<<<<

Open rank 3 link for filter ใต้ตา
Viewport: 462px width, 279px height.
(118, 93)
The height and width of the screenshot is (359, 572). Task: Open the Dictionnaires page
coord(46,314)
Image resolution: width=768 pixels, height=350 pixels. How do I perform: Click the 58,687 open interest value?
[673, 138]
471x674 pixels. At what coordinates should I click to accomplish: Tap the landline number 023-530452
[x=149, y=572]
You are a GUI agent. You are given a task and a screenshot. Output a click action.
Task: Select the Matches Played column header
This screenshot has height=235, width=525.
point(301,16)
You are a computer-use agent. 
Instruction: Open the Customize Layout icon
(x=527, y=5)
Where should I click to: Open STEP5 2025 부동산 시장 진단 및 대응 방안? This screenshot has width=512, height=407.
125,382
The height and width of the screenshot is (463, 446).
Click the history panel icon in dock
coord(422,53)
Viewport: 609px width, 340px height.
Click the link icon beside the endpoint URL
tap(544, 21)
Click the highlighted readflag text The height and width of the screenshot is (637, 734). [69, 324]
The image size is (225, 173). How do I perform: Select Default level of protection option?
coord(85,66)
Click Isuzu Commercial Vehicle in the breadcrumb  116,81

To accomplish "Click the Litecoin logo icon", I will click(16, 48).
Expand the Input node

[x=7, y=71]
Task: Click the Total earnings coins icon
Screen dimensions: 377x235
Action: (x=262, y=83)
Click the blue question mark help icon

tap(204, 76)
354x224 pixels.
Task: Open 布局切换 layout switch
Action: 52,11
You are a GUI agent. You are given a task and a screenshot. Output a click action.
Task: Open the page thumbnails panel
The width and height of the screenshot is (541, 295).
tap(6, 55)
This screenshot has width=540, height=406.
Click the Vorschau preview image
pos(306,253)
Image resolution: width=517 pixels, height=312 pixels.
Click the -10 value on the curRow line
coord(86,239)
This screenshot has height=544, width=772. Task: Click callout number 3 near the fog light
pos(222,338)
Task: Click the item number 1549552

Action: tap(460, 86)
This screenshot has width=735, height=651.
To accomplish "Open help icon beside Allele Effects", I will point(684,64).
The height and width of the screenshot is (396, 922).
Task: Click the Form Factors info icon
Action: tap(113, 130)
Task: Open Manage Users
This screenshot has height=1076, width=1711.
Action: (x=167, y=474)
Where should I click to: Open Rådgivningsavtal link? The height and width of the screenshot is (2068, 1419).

>>>>

Recopiez à l'identique toutes les entrées ci-dessus, ligne par ligne, sans rien changer.

Open rank 3 link for filter ใต้ตา
Viewport: 462px width, 279px height.
(118, 93)
The height and width of the screenshot is (359, 572). Task: Open the Dictionnaires page
coord(46,314)
Image resolution: width=768 pixels, height=350 pixels. How do I perform: Click the 58,687 open interest value?
[673, 138]
471x674 pixels. At what coordinates should I click to accomplish: Tap the landline number 023-530452
[x=149, y=572]
You are a GUI agent. You are given a task and a screenshot. Output a click action.
Task: Select the Matches Played column header
This screenshot has height=235, width=525.
point(301,16)
You are a computer-use agent. 
Instruction: Open the Customize Layout icon
(x=527, y=5)
Where should I click to: Open STEP5 2025 부동산 시장 진단 및 대응 방안? This screenshot has width=512, height=407.
125,382
The height and width of the screenshot is (463, 446).
Click the history panel icon in dock
coord(422,53)
Viewport: 609px width, 340px height.
Click the link icon beside the endpoint URL
tap(544, 21)
Click the highlighted readflag text The height and width of the screenshot is (637, 734). [69, 324]
The image size is (225, 173). How do I perform: Select Default level of protection option?
coord(85,66)
Click Isuzu Commercial Vehicle in the breadcrumb  116,81

To accomplish "Click the Litecoin logo icon", I will click(16, 48).
Expand the Input node

[x=7, y=71]
Task: Click the Total earnings coins icon
Screen dimensions: 377x235
Action: (x=262, y=83)
Click the blue question mark help icon

tap(204, 76)
354x224 pixels.
Task: Open 布局切换 layout switch
Action: 52,11
You are a GUI agent. You are given a task and a screenshot. Output a click action.
Task: Open the page thumbnails panel
The width and height of the screenshot is (541, 295).
tap(6, 55)
This screenshot has width=540, height=406.
Click the Vorschau preview image
pos(306,253)
Image resolution: width=517 pixels, height=312 pixels.
Click the -10 value on the curRow line
coord(86,239)
This screenshot has height=544, width=772. Task: Click callout number 3 near the fog light
pos(222,338)
Task: Click the item number 1549552

Action: tap(460, 86)
This screenshot has width=735, height=651.
To accomplish "Open help icon beside Allele Effects", I will point(684,64).
The height and width of the screenshot is (396, 922).
Task: Click the Form Factors info icon
Action: tap(113, 130)
Task: Open Manage Users
This screenshot has height=1076, width=1711.
Action: (x=167, y=474)
Where should I click to: Open Rådgivningsavtal link? The height and width of the screenshot is (2068, 1419).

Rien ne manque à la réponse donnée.